[Items from a dataset]
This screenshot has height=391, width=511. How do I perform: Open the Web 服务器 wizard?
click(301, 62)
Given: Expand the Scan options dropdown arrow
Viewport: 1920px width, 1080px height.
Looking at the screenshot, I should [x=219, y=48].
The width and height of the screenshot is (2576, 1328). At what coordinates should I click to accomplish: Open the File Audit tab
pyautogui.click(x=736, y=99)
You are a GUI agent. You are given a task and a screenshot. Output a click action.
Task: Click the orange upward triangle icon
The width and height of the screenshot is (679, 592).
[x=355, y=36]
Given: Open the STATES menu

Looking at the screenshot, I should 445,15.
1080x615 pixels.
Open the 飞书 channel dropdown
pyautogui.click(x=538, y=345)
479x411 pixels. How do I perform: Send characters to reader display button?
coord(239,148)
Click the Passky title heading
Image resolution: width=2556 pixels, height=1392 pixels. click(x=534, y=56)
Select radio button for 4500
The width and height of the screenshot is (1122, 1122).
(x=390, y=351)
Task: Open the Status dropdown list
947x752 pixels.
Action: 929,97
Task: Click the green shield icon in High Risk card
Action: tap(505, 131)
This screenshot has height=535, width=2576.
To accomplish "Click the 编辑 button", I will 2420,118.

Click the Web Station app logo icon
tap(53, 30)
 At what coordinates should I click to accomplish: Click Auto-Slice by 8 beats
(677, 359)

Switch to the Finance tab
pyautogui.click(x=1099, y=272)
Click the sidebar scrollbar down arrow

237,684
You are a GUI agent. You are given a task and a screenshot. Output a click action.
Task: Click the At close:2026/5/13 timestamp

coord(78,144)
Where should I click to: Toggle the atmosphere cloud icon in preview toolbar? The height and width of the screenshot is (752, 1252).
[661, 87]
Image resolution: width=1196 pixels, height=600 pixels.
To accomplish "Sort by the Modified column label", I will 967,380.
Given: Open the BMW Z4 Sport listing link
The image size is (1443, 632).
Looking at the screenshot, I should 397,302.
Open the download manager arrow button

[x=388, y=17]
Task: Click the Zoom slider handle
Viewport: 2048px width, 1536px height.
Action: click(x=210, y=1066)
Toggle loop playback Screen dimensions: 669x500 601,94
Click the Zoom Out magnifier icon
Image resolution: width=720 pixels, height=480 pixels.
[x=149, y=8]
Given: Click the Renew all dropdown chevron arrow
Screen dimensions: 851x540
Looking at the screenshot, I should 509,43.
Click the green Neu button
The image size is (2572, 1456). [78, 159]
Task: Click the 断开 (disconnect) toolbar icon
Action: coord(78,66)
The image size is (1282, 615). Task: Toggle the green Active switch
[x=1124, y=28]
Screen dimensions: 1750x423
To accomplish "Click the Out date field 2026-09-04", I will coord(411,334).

**WHAT TO DO:** Output every line of the data above without any changes.

**OUTPUT OF THE TASK:**
This screenshot has height=391, width=511. How do I perform: Open the Web 服务器 wizard?
click(301, 62)
Given: Expand the Scan options dropdown arrow
Viewport: 1920px width, 1080px height.
Looking at the screenshot, I should [x=219, y=48].
The width and height of the screenshot is (2576, 1328). At what coordinates should I click to accomplish: Open the File Audit tab
pyautogui.click(x=736, y=99)
You are a GUI agent. You are given a task and a screenshot. Output a click action.
Task: Click the orange upward triangle icon
The width and height of the screenshot is (679, 592).
[x=355, y=36]
Given: Open the STATES menu

Looking at the screenshot, I should 445,15.
1080x615 pixels.
Open the 飞书 channel dropdown
pyautogui.click(x=538, y=345)
479x411 pixels. How do I perform: Send characters to reader display button?
coord(239,148)
Click the Passky title heading
Image resolution: width=2556 pixels, height=1392 pixels. click(x=534, y=56)
Select radio button for 4500
The width and height of the screenshot is (1122, 1122).
(x=390, y=351)
Task: Open the Status dropdown list
947x752 pixels.
Action: 929,97
Task: Click the green shield icon in High Risk card
Action: tap(505, 131)
This screenshot has height=535, width=2576.
To accomplish "Click the 编辑 button", I will 2420,118.

Click the Web Station app logo icon
tap(53, 30)
 At what coordinates should I click to accomplish: Click Auto-Slice by 8 beats
(677, 359)

Switch to the Finance tab
pyautogui.click(x=1099, y=272)
Click the sidebar scrollbar down arrow

237,684
You are a GUI agent. You are given a task and a screenshot. Output a click action.
Task: Click the At close:2026/5/13 timestamp

coord(78,144)
Where should I click to: Toggle the atmosphere cloud icon in preview toolbar? The height and width of the screenshot is (752, 1252).
[661, 87]
Image resolution: width=1196 pixels, height=600 pixels.
To accomplish "Sort by the Modified column label", I will 967,380.
Given: Open the BMW Z4 Sport listing link
The image size is (1443, 632).
Looking at the screenshot, I should 397,302.
Open the download manager arrow button

[x=388, y=17]
Task: Click the Zoom slider handle
Viewport: 2048px width, 1536px height.
Action: click(x=210, y=1066)
Toggle loop playback Screen dimensions: 669x500 601,94
Click the Zoom Out magnifier icon
Image resolution: width=720 pixels, height=480 pixels.
[x=149, y=8]
Given: Click the Renew all dropdown chevron arrow
Screen dimensions: 851x540
Looking at the screenshot, I should 509,43.
Click the green Neu button
The image size is (2572, 1456). [78, 159]
Task: Click the 断开 (disconnect) toolbar icon
Action: coord(78,66)
The image size is (1282, 615). Task: Toggle the green Active switch
[x=1124, y=28]
Screen dimensions: 1750x423
To accomplish "Click the Out date field 2026-09-04", I will coord(411,334).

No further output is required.